Troubleshooting

Use this page when the console shows a problem but the cause is usually in your data center: network paths, services on the management machine, or connectivity back to the Rafay controller.

1. Gateway shows as unhealthy (for example, “getting agent conn failed”)¶

In simple terms the gateway is a small part of your setup on a server or VM in your data center often the machine you use as the head or management server for bare metal. The Rafay controller uses it to reach that environment securely because the controller does not connect directly to your physical servers.

When the gateway is healthy the Rafay controller and that server can talk to each other reliably. An unhealthy gateway almost always means that link is broken, most often due to network issues (no route, blocked traffic, DNS not resolving, or a proxy or firewall blocking outbound connections from that server to the Rafay controller).

What to do:

On the server where the gateway is installed, have your administrator confirm the infra agent (the service that connects the gateway host to the Rafay controller) is running and review recent errors:
Check service status: systemctl status infraagent.service
Review the log file: /var/log/infra_agent.log
From that same server, confirm it can reach the Rafay controller over the network using the URLs and connectivity your deployment expects. Resolve any firewall, DNS, or outbound access issues until the agent stays up and the gateway shows Healthy again.

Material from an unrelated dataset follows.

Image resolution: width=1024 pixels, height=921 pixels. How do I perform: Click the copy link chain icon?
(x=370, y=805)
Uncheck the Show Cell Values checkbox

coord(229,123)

2. Bare metal provisioner shows as failed¶

In simple terms, the bare metal provisioner is the software stack on the Kubernetes cluster on your management (head) server that orchestrates provisioning of your bare metal machines. If it is not running correctly, new bare metal provisioning will fail even when servers and profiles look fine in the UI.

What to do:

Check the gateway first. If the gateway is unhealthy, fix that using section 1. Many downstream issues look like a failed provisioner when the real problem is that the Rafay controller cannot reach your environment reliably.
Check the provisioning software on the cluster. Someone with access to the Kubernetes environment on that management server should confirm the bare metal and provisioning components (the operators and related workloads from your provisioner install) are running, not stuck restarting, and not reporting errors. That usually means reviewing workload status in the right namespace, for example with kubectl get pods across all namespaces or scoped to the namespace used for your install, plus any recent failure events.